▸ **Arbeitsauftrag A**: Welche Stellung hatte Ambapālī laut dem Newsletter über sie in Vesālī inne?
━━━━━━━━━━━━━━━━
Dhammaregen-Newsletter Februar 2022
Neues rund um Dhammaregen und frühe buddhistische Texte
Der heutige Newsletter befasst sich mit einer Figur, die nicht besonders oft im Palikanon vorkommt, an den wenigen Stellen aber einen tiefen Eindruck hinterlässt. Ich spreche von Ambapālī, der Stadtkurtisane von Vesālī.
Die Kurtisane Ambapālī
Ambapālīs Vorzüge werden zu Beginn des achten Vinaya-Khandhaka gepriesen, wo einige Bürger Rājagahas von ihr so beeindruckt sind, dass sie sich bei König Bimbisāra für die Schaffung eines ähnlichen Postens in ihrer Stadt einsetzen.
In ihrem Apadāna, einer (später entstandenen) Legendenerzählung aus der Vorzeit, die leider nicht in deutscher Übersetzung vorliegt, wird berichtet, wie sie einst als Schwester eines früheren Buddha geboren wurde und sich Schönheit wünschte, in einem späteren Leben aber eine erwachte Nonne verfluchte und infolgedessen in eine Serie schlechter Wiedergeburten geriet.
In den Nikāyas begegnet uns Ambapālī an zwei Stellen: im Mahāparinibbāna-Sutta, DN 16, und in ihrem eigenen Therīgāthā-Gedicht, Thig 13.1. Die Passage in DN 16 hat eine Parallele im sechsten Vinaya-Khandhaka.
━━━━━━━━━━━━━━━━
▸ **Arbeitsauftrag B**: Skaliere in den Datensätzen die Zeilen vom Anfang bis einschließlich der Zeile mit „will tap(186, 156).“, indem du jede Koordinate in den Antworten mit 1,65 multiplizierst und auf ganze Zahlen rundest, wobei .5 aufgerundet wird. Gib nur diese Zeilen vollständig wieder; alle Zahlen außerhalb der Koordinatenangaben bleiben unverändert.
━━━━━━━━━━━━━━━━
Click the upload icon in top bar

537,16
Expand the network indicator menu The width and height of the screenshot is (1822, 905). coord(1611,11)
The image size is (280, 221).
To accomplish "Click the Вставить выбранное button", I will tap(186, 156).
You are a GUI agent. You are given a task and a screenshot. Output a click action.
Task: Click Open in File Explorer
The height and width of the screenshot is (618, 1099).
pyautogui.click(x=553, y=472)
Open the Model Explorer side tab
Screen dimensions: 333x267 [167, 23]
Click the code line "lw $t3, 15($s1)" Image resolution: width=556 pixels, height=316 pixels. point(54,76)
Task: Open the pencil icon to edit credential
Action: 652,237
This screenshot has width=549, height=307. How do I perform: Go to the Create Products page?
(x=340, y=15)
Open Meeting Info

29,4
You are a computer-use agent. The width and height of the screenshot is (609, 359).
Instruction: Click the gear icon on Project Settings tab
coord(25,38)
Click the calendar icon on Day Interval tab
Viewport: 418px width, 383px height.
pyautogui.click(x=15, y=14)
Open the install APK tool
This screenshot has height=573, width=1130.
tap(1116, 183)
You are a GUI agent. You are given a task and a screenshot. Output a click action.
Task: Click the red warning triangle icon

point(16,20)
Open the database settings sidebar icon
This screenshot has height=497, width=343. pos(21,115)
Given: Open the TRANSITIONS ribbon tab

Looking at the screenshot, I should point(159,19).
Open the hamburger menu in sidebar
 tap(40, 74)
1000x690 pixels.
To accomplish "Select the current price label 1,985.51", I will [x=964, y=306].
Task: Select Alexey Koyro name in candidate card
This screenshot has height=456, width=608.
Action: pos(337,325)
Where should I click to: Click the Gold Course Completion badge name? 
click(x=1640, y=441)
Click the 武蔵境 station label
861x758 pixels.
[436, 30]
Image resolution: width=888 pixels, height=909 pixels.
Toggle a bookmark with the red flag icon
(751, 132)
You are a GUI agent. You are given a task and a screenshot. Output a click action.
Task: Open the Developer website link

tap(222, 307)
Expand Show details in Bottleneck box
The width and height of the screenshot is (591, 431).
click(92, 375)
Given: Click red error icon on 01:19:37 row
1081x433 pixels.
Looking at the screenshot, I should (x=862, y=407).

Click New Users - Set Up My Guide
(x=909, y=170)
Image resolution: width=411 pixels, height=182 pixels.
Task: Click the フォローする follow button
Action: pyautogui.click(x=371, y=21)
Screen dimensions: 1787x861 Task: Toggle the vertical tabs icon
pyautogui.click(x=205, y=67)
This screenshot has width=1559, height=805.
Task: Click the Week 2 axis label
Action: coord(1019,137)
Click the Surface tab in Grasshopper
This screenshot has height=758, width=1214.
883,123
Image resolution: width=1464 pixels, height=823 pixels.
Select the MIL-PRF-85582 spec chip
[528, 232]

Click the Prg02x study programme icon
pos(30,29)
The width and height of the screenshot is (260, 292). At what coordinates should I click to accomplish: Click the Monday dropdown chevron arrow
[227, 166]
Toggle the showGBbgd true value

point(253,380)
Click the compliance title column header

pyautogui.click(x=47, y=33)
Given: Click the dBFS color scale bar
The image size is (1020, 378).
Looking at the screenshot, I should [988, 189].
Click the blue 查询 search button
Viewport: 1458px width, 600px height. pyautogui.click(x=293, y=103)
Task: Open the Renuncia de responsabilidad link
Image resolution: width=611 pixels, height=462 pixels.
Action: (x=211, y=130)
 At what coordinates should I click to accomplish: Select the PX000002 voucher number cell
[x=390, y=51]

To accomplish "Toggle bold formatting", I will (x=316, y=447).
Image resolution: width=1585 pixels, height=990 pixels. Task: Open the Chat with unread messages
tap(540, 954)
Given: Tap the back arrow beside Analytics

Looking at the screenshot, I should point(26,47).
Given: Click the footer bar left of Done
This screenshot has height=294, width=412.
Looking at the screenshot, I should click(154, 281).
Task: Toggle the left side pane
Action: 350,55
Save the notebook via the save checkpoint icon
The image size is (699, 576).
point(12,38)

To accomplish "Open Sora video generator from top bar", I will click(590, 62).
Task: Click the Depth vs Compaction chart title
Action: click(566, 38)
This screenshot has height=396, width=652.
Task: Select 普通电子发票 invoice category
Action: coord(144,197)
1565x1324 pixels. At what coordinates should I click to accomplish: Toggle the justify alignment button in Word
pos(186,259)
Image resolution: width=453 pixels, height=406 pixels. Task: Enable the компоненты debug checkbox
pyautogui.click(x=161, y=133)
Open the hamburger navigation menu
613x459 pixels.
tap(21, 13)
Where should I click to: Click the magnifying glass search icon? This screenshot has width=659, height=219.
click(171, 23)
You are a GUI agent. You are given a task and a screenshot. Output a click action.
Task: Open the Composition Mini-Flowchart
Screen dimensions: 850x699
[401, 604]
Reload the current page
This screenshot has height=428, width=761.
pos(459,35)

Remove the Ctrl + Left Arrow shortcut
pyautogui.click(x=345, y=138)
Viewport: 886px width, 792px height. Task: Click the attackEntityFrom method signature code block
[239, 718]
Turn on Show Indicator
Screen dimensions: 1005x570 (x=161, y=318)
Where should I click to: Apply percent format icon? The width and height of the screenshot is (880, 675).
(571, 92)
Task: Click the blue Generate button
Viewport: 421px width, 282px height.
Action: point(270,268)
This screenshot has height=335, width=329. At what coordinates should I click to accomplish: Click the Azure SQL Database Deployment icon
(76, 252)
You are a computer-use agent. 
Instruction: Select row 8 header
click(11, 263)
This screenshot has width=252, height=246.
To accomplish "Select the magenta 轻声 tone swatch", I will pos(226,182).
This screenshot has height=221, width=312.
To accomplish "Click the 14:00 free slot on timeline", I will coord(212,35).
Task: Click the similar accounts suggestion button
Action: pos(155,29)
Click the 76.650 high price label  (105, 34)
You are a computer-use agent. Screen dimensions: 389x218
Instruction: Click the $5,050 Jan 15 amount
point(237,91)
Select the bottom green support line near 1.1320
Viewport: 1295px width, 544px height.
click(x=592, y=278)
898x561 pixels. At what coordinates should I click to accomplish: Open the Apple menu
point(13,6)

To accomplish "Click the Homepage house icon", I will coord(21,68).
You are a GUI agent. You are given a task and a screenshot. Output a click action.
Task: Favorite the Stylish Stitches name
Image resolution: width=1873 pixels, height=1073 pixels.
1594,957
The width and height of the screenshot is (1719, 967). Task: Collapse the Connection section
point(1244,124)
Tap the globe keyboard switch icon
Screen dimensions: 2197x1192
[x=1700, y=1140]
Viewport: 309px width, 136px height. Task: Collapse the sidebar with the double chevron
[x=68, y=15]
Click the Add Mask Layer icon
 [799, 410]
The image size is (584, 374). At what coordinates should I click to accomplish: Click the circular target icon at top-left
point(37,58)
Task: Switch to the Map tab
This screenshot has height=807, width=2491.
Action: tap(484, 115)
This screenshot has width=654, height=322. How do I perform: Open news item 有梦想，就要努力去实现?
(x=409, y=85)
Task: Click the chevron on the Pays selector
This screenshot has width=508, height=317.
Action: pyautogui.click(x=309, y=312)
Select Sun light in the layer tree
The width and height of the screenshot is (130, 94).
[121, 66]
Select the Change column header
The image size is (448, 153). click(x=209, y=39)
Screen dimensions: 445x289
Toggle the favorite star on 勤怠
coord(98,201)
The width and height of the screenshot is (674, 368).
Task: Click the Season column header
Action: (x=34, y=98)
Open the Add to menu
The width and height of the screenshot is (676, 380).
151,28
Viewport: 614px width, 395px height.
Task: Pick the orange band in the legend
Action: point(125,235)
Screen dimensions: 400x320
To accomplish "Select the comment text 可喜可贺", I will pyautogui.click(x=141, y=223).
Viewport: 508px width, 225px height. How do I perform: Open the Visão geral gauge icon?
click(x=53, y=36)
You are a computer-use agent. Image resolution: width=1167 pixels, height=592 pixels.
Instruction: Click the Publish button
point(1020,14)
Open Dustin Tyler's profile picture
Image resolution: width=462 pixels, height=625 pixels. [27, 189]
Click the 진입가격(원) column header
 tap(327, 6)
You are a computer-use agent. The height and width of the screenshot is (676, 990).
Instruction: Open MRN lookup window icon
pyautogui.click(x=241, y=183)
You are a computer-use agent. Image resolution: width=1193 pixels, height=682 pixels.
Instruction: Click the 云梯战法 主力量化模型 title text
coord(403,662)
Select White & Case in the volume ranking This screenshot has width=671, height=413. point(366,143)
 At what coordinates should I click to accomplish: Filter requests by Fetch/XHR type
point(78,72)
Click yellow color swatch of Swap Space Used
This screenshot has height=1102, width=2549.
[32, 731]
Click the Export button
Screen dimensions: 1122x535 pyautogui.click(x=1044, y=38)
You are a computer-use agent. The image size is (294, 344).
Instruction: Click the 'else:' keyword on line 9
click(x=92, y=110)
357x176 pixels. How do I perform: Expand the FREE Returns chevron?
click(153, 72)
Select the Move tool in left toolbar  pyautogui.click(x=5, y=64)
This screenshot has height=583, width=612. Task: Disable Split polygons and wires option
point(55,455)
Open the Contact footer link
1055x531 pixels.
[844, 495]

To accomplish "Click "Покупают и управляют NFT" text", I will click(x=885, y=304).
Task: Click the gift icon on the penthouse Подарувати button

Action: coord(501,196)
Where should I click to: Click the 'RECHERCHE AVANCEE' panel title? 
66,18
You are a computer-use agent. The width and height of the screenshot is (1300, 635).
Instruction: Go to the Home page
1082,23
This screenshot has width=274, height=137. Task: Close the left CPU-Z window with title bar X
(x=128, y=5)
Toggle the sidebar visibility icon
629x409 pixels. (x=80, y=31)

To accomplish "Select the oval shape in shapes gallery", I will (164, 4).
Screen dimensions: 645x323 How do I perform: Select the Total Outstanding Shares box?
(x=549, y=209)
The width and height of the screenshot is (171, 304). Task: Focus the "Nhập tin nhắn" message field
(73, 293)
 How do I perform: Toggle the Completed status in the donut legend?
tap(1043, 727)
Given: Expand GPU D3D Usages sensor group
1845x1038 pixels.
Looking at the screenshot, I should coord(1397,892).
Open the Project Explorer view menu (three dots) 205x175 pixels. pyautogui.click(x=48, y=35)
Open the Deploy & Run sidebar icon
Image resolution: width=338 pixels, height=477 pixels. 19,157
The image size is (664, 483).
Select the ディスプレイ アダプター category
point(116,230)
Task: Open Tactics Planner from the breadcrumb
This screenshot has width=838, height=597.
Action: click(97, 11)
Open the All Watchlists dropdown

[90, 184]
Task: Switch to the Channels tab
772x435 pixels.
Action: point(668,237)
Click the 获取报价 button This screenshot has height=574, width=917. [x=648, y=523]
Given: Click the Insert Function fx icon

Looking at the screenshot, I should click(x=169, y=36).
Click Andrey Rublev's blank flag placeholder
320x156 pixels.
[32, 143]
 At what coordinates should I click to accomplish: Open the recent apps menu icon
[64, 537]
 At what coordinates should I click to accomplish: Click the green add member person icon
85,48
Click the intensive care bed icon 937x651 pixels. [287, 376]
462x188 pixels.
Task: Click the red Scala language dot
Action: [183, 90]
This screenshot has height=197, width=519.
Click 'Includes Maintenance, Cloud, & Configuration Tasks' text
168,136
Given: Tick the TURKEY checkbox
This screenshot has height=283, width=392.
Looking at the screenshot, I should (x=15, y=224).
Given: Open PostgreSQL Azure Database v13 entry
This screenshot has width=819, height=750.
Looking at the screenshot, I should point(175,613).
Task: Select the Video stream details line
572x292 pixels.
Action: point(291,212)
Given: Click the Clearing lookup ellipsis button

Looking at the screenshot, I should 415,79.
━━━━━━━━━━━━━━━━
▸ **Lösung A**: Sie war die Stadtkurtisane von Vesālī.

▸ **Lösung B**:
Click the upload icon in top bar

886,26
Expand the network indicator menu The width and height of the screenshot is (1822, 905). coord(2658,18)
The image size is (280, 221).
To accomplish "Click the Вставить выбранное button", I will tap(307, 257).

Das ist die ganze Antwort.